- Born: September 9, 1922 Unknown
- Died: March 30, 2017 (aged 94) Kenwood, California, United States
- Education: Vacaville High School, Vacaville, California
- Occupation(s): Aviator Businessman
- Parents: Edwin I. Power Sr. (father); Helen Harbison Power (mother);

= Edwin I. Power Jr. =

American aviator & businessman (1922-2017)
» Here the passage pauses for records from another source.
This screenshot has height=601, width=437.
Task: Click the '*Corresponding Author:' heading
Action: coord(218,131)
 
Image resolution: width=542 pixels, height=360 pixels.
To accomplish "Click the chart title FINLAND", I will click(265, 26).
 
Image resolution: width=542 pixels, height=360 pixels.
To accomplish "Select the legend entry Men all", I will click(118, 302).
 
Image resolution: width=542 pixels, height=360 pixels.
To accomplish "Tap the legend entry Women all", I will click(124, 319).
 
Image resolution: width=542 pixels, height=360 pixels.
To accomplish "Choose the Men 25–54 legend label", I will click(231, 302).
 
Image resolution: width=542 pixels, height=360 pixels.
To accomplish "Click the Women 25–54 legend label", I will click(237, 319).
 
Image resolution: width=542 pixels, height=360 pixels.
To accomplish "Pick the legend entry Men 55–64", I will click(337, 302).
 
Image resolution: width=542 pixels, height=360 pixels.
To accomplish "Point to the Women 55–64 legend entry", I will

Edwin I. Power Jr. (a.k.a. Ed Power Jr.) was the son of Edwin I. Power Sr. and Helen Harbison Power, the founders of the Nut Tree in Vacaville, California. Ed Power Jr., a pilot and aviation enthusiast, was responsible for the creation of the Nut Tree Airport.

== Early life ==
Ed Power Jr. was born on the landmark Harbison Ranch in Vacaville, California to parents Edwin I. Power Sr. and Helen Harbison Power. Power attended Vacaville High School and served in the U.S. Air Corps as a mechanic on B-17 bombers. After returning from his World War II service, Power learned to fly on the G.I. bill and became "a national legend in aviation."

== Nut Tree and the Nut Tree Airport ==
Ed Power Jr. was one of the second-generation ownership partners of the Nut Tree, along with his brother Robert Power and sister Mary Helen Power. Ed Power Jr. "was the visionary for much of the world-famous institution." A trip to Denmark in 1957 gave Power and Nut Tree design director Don Birrell the idea of designing the Nut Tree's patio area to resemble the Tivoli Gardens with special lighting and kiosks. Power commissioned Charles Eames to design the Nut Tree's furniture. Power also created and built the first wooden "Hobby Horses," a signature attraction of the Nut Tree. Power is credited with "creating the Nut Tree Airport by way of its first landing strip."